To confirm and extend our observations we carried out a data-driven, multivariate statistical analysis to determine the genomic feature(s) that best explain the variation in gene expression in response to iXist-mediated silencing. No prior hypothesis was injected into the models, although with the proposed role of L1 in iXist-mediated silencing, several L1-related features were measured. A set of 83 candidate features was included and comprised measures of intrinsic characteristic of a gene (gene size, intron size), the distance from transgene integration site, the local density of repetitive elements (L1, short interspersed nuclear elements (SINEs) or long terminal repeats (LTRs)) at various distances up/downstream of a gene, the positioning of a gene with respect to defined HL1 or LL1 domains, and the distance from the gene to its nearest FL-L1 element of different subfamilies. Additional file 4 provides the full list of 83 features. Coordinates of domains defined as HL1 and LL1 for chromosomes 3, 12 and 17 are listed in Additional file 5.

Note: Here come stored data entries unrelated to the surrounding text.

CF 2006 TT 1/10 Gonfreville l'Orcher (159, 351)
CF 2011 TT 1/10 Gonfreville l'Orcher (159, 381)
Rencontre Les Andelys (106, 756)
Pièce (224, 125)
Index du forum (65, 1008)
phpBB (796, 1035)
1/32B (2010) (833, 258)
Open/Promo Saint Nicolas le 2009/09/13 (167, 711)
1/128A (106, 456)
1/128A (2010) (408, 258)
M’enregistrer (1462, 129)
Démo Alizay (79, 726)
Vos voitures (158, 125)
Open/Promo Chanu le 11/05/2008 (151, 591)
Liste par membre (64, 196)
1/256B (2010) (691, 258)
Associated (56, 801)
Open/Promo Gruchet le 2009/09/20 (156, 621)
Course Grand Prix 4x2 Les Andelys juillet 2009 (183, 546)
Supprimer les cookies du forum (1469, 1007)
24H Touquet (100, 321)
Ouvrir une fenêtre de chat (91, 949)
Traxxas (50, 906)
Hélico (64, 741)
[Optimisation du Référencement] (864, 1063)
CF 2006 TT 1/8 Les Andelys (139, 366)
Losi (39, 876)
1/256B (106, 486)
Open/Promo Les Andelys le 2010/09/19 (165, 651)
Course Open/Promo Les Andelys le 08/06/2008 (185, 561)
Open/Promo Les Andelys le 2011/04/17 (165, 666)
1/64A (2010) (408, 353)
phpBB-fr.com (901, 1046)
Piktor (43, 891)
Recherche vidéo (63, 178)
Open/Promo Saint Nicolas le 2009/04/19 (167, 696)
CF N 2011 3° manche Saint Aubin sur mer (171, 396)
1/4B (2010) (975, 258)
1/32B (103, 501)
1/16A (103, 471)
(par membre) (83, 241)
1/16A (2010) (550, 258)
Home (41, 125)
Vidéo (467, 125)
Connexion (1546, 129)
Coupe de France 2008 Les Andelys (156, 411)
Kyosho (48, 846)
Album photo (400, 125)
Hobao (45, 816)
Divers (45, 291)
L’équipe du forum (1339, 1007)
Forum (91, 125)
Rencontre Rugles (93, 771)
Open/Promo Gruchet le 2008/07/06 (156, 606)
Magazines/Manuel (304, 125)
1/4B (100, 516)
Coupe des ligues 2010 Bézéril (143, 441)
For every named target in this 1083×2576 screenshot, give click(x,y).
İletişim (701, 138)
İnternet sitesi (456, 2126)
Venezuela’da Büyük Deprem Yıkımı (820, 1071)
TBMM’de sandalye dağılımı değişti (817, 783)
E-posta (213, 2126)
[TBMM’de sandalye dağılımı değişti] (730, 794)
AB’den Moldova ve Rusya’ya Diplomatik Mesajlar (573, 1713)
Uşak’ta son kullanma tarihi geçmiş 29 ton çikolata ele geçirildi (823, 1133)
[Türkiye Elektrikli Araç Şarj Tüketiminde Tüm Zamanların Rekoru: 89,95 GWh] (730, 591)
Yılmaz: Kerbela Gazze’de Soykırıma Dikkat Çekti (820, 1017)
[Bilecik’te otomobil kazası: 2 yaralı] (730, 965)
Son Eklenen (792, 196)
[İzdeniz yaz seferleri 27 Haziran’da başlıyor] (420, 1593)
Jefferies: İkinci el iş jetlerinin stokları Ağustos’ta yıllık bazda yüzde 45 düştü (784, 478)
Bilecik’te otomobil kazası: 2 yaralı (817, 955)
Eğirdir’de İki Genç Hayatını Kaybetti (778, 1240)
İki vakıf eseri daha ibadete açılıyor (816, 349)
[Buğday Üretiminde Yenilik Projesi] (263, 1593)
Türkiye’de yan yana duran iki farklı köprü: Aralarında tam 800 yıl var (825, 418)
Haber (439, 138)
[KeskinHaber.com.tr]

Two different modelling approaches, classification and regression trees, were applied. Classification trees compare specified deciles, for example the 10% most strongly silenced versus all other genes, and define the features that best predict these classes. Regression trees do not rely on a prior clustering of genes into groups, and provide rules that best describe the observed distribution of fold changes. In the case of chromosome 17 both approaches clearly identify L1 domain features as the primary determinant of silencing efficiency. An example of a classification tree comparing the top 20% most strongly downregulated genes with all the remaining genes is illustrated in Figure Figure4c.4c. The top feature selected by this and all the classification models results in the division of chromosome 17 into two regions, one of them encompassing one or both large LL1 domains discussed above, implying that the distribution of fold change differs in the two regions of the chromosome. After the first split in the trees, chromosomal domain-related features were chosen by the models as being statistically significant, formulating rules which suggest that genes located in large LL1 domains are less susceptible to iXist-mediated silencing (and vice versa for genes located in large HL1 domains). Similar rules were formulated by classification trees for chromosome 17 that consider downregulated genes of other levels of severity (Additional file 6). Similarly, the regression tree for chromosome 17 first selected a feature that divides the chromosome into two distinct regions, based on the location of the large LL1 domains, with the following splits down the tree predicting gene silencing in large HL1 domains or insensitivity to gene silencing in large LL1 domains (Figure (Figure4d4d).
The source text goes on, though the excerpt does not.